### Records to use
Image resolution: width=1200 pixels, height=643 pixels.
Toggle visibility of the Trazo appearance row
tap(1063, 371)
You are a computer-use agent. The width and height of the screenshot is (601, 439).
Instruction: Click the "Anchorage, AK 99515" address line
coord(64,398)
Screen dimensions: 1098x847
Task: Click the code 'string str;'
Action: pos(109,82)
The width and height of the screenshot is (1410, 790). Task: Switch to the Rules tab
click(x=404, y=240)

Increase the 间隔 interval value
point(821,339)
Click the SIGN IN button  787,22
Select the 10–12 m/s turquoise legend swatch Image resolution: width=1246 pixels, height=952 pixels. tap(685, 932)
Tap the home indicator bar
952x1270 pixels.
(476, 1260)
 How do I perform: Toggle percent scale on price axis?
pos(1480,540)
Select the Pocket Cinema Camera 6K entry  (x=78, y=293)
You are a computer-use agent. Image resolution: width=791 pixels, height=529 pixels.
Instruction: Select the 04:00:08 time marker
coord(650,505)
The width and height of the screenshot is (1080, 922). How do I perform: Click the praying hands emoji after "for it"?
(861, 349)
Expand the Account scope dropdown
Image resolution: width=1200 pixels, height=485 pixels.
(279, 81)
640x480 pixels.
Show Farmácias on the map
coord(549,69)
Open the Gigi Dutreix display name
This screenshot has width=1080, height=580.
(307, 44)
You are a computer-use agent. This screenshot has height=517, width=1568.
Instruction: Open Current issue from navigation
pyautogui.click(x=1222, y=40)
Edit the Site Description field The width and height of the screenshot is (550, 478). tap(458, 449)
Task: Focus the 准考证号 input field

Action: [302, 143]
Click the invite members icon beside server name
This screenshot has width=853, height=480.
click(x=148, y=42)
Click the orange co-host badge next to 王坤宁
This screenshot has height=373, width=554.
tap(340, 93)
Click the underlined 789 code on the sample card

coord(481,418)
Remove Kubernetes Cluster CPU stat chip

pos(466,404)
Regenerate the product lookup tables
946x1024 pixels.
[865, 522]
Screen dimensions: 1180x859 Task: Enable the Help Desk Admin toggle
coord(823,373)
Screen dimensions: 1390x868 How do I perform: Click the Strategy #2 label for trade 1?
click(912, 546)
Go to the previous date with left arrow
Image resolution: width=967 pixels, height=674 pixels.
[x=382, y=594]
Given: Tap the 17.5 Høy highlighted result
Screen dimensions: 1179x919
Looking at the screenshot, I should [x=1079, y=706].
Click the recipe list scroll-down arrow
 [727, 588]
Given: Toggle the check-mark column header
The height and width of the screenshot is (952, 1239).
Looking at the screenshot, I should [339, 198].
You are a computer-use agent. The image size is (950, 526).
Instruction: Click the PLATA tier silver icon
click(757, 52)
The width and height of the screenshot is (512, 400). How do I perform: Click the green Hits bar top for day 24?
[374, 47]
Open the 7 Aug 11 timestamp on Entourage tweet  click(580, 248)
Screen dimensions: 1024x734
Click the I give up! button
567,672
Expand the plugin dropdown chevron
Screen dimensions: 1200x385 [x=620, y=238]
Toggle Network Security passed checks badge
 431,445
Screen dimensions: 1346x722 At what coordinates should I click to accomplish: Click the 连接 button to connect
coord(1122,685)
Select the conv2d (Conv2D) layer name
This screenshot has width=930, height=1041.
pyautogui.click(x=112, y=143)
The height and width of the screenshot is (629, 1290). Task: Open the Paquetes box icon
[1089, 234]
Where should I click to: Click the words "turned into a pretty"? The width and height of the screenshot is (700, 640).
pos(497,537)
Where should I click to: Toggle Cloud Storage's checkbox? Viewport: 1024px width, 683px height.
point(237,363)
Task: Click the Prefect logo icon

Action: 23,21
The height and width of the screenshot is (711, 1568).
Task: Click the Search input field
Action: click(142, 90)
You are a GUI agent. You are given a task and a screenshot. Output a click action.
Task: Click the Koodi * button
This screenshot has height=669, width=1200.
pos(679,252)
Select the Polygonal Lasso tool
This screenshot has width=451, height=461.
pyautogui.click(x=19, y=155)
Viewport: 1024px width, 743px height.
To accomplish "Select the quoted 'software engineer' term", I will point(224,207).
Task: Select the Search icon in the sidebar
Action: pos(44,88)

### Task instructions
How many of the lines above include "name"? Only the number should be given.

### Answer to the problem
3